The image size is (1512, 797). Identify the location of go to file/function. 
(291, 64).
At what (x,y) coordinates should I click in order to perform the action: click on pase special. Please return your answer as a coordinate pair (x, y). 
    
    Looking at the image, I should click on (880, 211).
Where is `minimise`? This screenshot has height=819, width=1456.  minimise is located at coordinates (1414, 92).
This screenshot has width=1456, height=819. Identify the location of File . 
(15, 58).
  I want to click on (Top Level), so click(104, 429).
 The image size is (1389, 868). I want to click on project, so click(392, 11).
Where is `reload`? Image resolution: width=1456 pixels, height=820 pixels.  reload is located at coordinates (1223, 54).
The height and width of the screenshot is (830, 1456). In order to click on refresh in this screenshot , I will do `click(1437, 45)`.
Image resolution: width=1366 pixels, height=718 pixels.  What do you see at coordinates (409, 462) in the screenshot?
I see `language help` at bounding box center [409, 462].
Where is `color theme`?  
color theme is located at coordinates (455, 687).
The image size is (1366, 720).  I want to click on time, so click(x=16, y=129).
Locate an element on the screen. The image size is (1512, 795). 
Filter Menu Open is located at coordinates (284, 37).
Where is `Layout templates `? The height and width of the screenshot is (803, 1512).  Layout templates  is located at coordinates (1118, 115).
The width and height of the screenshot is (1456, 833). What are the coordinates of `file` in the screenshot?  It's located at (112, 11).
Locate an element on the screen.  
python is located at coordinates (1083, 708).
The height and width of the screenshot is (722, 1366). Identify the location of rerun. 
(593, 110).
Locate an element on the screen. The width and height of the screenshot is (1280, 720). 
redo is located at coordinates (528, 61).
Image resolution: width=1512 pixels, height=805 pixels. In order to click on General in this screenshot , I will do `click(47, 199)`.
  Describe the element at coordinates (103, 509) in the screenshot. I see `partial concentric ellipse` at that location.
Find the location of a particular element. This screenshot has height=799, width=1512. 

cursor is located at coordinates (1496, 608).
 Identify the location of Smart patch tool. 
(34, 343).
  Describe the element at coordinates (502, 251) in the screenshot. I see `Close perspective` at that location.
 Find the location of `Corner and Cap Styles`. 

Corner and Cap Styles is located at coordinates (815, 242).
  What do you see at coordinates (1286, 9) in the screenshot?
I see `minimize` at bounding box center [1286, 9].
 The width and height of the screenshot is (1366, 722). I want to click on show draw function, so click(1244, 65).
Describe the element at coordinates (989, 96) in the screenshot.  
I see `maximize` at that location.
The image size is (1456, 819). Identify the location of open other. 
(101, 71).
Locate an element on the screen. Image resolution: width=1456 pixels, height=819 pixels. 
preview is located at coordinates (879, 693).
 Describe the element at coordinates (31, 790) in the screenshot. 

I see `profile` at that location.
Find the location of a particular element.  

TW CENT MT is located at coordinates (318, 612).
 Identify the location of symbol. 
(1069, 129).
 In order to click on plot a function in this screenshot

The problem → Switch "Identify the location of" to "Give the position of" everywhere in the material above, and give all of it again with nothing else changed.

Solution to the problem →
The image size is (1512, 797). Give the position of go to file/function. 
(291, 64).
At what (x,y) coordinates should I click in order to perform the action: click on pase special. Please return your answer as a coordinate pair (x, y). 
    
    Looking at the image, I should click on (880, 211).
Where is `minimise`? This screenshot has height=819, width=1456.  minimise is located at coordinates (1414, 92).
This screenshot has width=1456, height=819. Give the position of File . 
(15, 58).
  I want to click on (Top Level), so click(104, 429).
 The image size is (1389, 868). I want to click on project, so click(392, 11).
Where is `reload`? Image resolution: width=1456 pixels, height=820 pixels.  reload is located at coordinates (1223, 54).
The height and width of the screenshot is (830, 1456). In order to click on refresh in this screenshot , I will do `click(1437, 45)`.
Image resolution: width=1366 pixels, height=718 pixels.  What do you see at coordinates (409, 462) in the screenshot?
I see `language help` at bounding box center [409, 462].
Where is `color theme`?  
color theme is located at coordinates (455, 687).
The image size is (1366, 720).  I want to click on time, so click(x=16, y=129).
Locate an element on the screen. The image size is (1512, 795). 
Filter Menu Open is located at coordinates (284, 37).
Where is `Layout templates `? The height and width of the screenshot is (803, 1512).  Layout templates  is located at coordinates (1118, 115).
The width and height of the screenshot is (1456, 833). What are the coordinates of `file` in the screenshot?  It's located at (112, 11).
Locate an element on the screen.  
python is located at coordinates (1083, 708).
The height and width of the screenshot is (722, 1366). Give the position of rerun. 
(593, 110).
Locate an element on the screen. The width and height of the screenshot is (1280, 720). 
redo is located at coordinates (528, 61).
Image resolution: width=1512 pixels, height=805 pixels. In order to click on General in this screenshot , I will do `click(47, 199)`.
  Describe the element at coordinates (103, 509) in the screenshot. I see `partial concentric ellipse` at that location.
Find the location of a particular element. This screenshot has height=799, width=1512. 

cursor is located at coordinates (1496, 608).
 Give the position of Smart patch tool. 
(34, 343).
  Describe the element at coordinates (502, 251) in the screenshot. I see `Close perspective` at that location.
 Find the location of `Corner and Cap Styles`. 

Corner and Cap Styles is located at coordinates (815, 242).
  What do you see at coordinates (1286, 9) in the screenshot?
I see `minimize` at bounding box center [1286, 9].
 The width and height of the screenshot is (1366, 722). I want to click on show draw function, so click(1244, 65).
Describe the element at coordinates (989, 96) in the screenshot.  
I see `maximize` at that location.
The image size is (1456, 819). Give the position of open other. 
(101, 71).
Locate an element on the screen. Image resolution: width=1456 pixels, height=819 pixels. 
preview is located at coordinates (879, 693).
 Describe the element at coordinates (31, 790) in the screenshot. 

I see `profile` at that location.
Find the location of a particular element.  

TW CENT MT is located at coordinates (318, 612).
 Give the position of symbol. 
(1069, 129).
 In order to click on plot a function in this screenshot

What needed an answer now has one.